==== EXERCISE INPUTS
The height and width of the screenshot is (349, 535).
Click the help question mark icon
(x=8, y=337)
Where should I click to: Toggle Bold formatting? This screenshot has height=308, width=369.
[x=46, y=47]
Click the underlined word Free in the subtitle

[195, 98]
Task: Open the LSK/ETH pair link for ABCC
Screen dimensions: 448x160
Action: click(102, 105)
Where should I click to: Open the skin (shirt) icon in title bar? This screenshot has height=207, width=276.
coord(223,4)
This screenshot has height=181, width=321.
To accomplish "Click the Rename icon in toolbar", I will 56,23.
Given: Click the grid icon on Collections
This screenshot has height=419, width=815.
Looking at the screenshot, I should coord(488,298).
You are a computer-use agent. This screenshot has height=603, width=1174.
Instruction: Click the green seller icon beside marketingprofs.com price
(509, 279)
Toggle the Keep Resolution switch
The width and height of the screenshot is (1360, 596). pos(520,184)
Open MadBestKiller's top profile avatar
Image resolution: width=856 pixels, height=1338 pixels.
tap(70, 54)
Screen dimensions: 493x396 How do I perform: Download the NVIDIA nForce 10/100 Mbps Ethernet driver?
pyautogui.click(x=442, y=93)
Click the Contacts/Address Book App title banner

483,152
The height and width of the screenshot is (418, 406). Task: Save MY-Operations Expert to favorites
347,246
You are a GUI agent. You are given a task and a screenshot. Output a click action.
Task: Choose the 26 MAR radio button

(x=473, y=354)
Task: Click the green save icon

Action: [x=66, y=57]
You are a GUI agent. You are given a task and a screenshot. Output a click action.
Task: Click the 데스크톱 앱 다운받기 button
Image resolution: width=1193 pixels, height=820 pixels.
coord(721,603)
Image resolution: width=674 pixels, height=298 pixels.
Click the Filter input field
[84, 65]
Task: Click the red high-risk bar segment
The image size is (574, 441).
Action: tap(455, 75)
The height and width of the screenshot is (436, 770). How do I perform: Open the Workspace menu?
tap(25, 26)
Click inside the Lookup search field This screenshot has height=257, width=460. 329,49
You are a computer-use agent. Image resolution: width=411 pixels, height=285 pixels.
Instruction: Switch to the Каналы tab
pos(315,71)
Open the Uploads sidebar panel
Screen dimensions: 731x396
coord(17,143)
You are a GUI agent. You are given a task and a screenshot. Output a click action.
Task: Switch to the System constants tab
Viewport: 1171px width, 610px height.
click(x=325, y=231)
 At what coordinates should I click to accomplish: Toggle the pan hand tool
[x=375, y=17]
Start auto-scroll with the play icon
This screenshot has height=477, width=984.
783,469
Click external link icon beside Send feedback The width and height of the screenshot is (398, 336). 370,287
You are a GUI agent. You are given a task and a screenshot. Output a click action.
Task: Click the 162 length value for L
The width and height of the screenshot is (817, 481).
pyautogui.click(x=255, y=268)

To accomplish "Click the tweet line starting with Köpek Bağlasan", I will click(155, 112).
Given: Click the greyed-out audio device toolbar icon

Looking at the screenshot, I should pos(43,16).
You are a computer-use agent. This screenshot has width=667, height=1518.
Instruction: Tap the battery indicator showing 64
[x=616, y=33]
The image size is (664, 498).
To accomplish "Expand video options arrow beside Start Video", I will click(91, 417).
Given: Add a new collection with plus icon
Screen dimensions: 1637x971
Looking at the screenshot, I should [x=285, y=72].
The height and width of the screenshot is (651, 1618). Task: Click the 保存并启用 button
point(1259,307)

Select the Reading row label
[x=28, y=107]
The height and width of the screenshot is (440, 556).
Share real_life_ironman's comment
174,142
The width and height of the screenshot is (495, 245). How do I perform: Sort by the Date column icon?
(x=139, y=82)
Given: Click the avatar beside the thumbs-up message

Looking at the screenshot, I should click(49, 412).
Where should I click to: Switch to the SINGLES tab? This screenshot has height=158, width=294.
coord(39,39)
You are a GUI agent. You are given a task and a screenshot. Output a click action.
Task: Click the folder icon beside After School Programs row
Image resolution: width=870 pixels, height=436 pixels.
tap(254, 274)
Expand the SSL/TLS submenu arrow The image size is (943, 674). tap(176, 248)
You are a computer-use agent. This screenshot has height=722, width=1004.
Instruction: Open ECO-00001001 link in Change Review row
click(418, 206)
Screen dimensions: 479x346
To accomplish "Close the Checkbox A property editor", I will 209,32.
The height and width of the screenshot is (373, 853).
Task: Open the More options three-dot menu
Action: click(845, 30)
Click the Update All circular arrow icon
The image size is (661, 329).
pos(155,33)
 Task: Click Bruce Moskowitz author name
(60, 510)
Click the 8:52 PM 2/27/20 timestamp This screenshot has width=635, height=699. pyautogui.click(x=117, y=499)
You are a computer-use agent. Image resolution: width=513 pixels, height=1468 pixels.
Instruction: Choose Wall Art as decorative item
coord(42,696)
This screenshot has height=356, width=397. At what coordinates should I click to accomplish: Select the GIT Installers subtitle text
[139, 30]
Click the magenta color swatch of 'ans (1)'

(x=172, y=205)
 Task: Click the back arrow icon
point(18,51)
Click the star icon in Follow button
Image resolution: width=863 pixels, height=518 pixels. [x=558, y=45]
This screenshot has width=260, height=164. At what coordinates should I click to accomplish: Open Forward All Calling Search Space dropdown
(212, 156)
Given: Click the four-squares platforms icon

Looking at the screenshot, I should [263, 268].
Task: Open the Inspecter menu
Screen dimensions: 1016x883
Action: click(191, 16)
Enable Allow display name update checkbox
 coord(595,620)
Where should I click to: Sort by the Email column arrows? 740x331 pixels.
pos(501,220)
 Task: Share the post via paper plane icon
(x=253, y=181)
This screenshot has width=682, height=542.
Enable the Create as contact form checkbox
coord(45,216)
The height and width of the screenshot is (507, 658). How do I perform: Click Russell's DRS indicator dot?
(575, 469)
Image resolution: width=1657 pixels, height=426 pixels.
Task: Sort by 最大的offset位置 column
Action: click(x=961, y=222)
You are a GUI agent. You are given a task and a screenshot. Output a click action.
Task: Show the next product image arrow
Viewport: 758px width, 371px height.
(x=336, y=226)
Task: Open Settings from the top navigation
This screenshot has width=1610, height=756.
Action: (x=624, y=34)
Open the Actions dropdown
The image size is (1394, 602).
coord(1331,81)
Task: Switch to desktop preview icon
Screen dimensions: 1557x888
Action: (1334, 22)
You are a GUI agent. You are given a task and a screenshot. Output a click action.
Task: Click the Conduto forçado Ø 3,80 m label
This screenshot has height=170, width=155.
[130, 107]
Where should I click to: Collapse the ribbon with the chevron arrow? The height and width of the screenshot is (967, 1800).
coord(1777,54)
========
### TASK
Each line of the data above must be restated word for word.

### EXERCISE RESULT
The height and width of the screenshot is (349, 535).
Click the help question mark icon
(x=8, y=337)
Where should I click to: Toggle Bold formatting? This screenshot has height=308, width=369.
[x=46, y=47]
Click the underlined word Free in the subtitle

[195, 98]
Task: Open the LSK/ETH pair link for ABCC
Screen dimensions: 448x160
Action: click(102, 105)
Where should I click to: Open the skin (shirt) icon in title bar? This screenshot has height=207, width=276.
coord(223,4)
This screenshot has height=181, width=321.
To accomplish "Click the Rename icon in toolbar", I will 56,23.
Given: Click the grid icon on Collections
This screenshot has height=419, width=815.
Looking at the screenshot, I should coord(488,298).
You are a computer-use agent. This screenshot has height=603, width=1174.
Instruction: Click the green seller icon beside marketingprofs.com price
(509, 279)
Toggle the Keep Resolution switch
The width and height of the screenshot is (1360, 596). pos(520,184)
Open MadBestKiller's top profile avatar
Image resolution: width=856 pixels, height=1338 pixels.
tap(70, 54)
Screen dimensions: 493x396 How do I perform: Download the NVIDIA nForce 10/100 Mbps Ethernet driver?
pyautogui.click(x=442, y=93)
Click the Contacts/Address Book App title banner

483,152
The height and width of the screenshot is (418, 406). Task: Save MY-Operations Expert to favorites
347,246
You are a GUI agent. You are given a task and a screenshot. Output a click action.
Task: Choose the 26 MAR radio button

(x=473, y=354)
Task: Click the green save icon

Action: [x=66, y=57]
You are a GUI agent. You are given a task and a screenshot. Output a click action.
Task: Click the 데스크톱 앱 다운받기 button
Image resolution: width=1193 pixels, height=820 pixels.
coord(721,603)
Image resolution: width=674 pixels, height=298 pixels.
Click the Filter input field
[84, 65]
Task: Click the red high-risk bar segment
The image size is (574, 441).
Action: tap(455, 75)
The height and width of the screenshot is (436, 770). How do I perform: Open the Workspace menu?
tap(25, 26)
Click inside the Lookup search field This screenshot has height=257, width=460. 329,49
You are a computer-use agent. Image resolution: width=411 pixels, height=285 pixels.
Instruction: Switch to the Каналы tab
pos(315,71)
Open the Uploads sidebar panel
Screen dimensions: 731x396
coord(17,143)
You are a GUI agent. You are given a task and a screenshot. Output a click action.
Task: Switch to the System constants tab
Viewport: 1171px width, 610px height.
click(x=325, y=231)
 At what coordinates should I click to accomplish: Toggle the pan hand tool
[x=375, y=17]
Start auto-scroll with the play icon
This screenshot has height=477, width=984.
783,469
Click external link icon beside Send feedback The width and height of the screenshot is (398, 336). 370,287
You are a GUI agent. You are given a task and a screenshot. Output a click action.
Task: Click the 162 length value for L
The width and height of the screenshot is (817, 481).
pyautogui.click(x=255, y=268)

To accomplish "Click the tweet line starting with Köpek Bağlasan", I will click(155, 112).
Given: Click the greyed-out audio device toolbar icon

Looking at the screenshot, I should pos(43,16).
You are a computer-use agent. This screenshot has width=667, height=1518.
Instruction: Tap the battery indicator showing 64
[x=616, y=33]
The image size is (664, 498).
To accomplish "Expand video options arrow beside Start Video", I will click(91, 417).
Given: Add a new collection with plus icon
Screen dimensions: 1637x971
Looking at the screenshot, I should [x=285, y=72].
The height and width of the screenshot is (651, 1618). Task: Click the 保存并启用 button
point(1259,307)

Select the Reading row label
[x=28, y=107]
The height and width of the screenshot is (440, 556).
Share real_life_ironman's comment
174,142
The width and height of the screenshot is (495, 245). How do I perform: Sort by the Date column icon?
(x=139, y=82)
Given: Click the avatar beside the thumbs-up message

Looking at the screenshot, I should click(49, 412).
Where should I click to: Switch to the SINGLES tab? This screenshot has height=158, width=294.
coord(39,39)
You are a GUI agent. You are given a task and a screenshot. Output a click action.
Task: Click the folder icon beside After School Programs row
Image resolution: width=870 pixels, height=436 pixels.
tap(254, 274)
Expand the SSL/TLS submenu arrow The image size is (943, 674). tap(176, 248)
You are a computer-use agent. This screenshot has height=722, width=1004.
Instruction: Open ECO-00001001 link in Change Review row
click(418, 206)
Screen dimensions: 479x346
To accomplish "Close the Checkbox A property editor", I will 209,32.
The height and width of the screenshot is (373, 853).
Task: Open the More options three-dot menu
Action: click(845, 30)
Click the Update All circular arrow icon
The image size is (661, 329).
pos(155,33)
 Task: Click Bruce Moskowitz author name
(60, 510)
Click the 8:52 PM 2/27/20 timestamp This screenshot has width=635, height=699. pyautogui.click(x=117, y=499)
You are a computer-use agent. Image resolution: width=513 pixels, height=1468 pixels.
Instruction: Choose Wall Art as decorative item
coord(42,696)
This screenshot has height=356, width=397. At what coordinates should I click to accomplish: Select the GIT Installers subtitle text
[139, 30]
Click the magenta color swatch of 'ans (1)'

(x=172, y=205)
 Task: Click the back arrow icon
point(18,51)
Click the star icon in Follow button
Image resolution: width=863 pixels, height=518 pixels. [x=558, y=45]
This screenshot has width=260, height=164. At what coordinates should I click to accomplish: Open Forward All Calling Search Space dropdown
(212, 156)
Given: Click the four-squares platforms icon

Looking at the screenshot, I should [263, 268].
Task: Open the Inspecter menu
Screen dimensions: 1016x883
Action: click(191, 16)
Enable Allow display name update checkbox
 coord(595,620)
Where should I click to: Sort by the Email column arrows? 740x331 pixels.
pos(501,220)
 Task: Share the post via paper plane icon
(x=253, y=181)
This screenshot has width=682, height=542.
Enable the Create as contact form checkbox
coord(45,216)
The height and width of the screenshot is (507, 658). How do I perform: Click Russell's DRS indicator dot?
(575, 469)
Image resolution: width=1657 pixels, height=426 pixels.
Task: Sort by 最大的offset位置 column
Action: click(x=961, y=222)
You are a GUI agent. You are given a task and a screenshot. Output a click action.
Task: Show the next product image arrow
Viewport: 758px width, 371px height.
(x=336, y=226)
Task: Open Settings from the top navigation
This screenshot has width=1610, height=756.
Action: (x=624, y=34)
Open the Actions dropdown
The image size is (1394, 602).
coord(1331,81)
Task: Switch to desktop preview icon
Screen dimensions: 1557x888
Action: (1334, 22)
You are a GUI agent. You are given a task and a screenshot. Output a click action.
Task: Click the Conduto forçado Ø 3,80 m label
This screenshot has height=170, width=155.
[130, 107]
Where should I click to: Collapse the ribbon with the chevron arrow? The height and width of the screenshot is (967, 1800).
coord(1777,54)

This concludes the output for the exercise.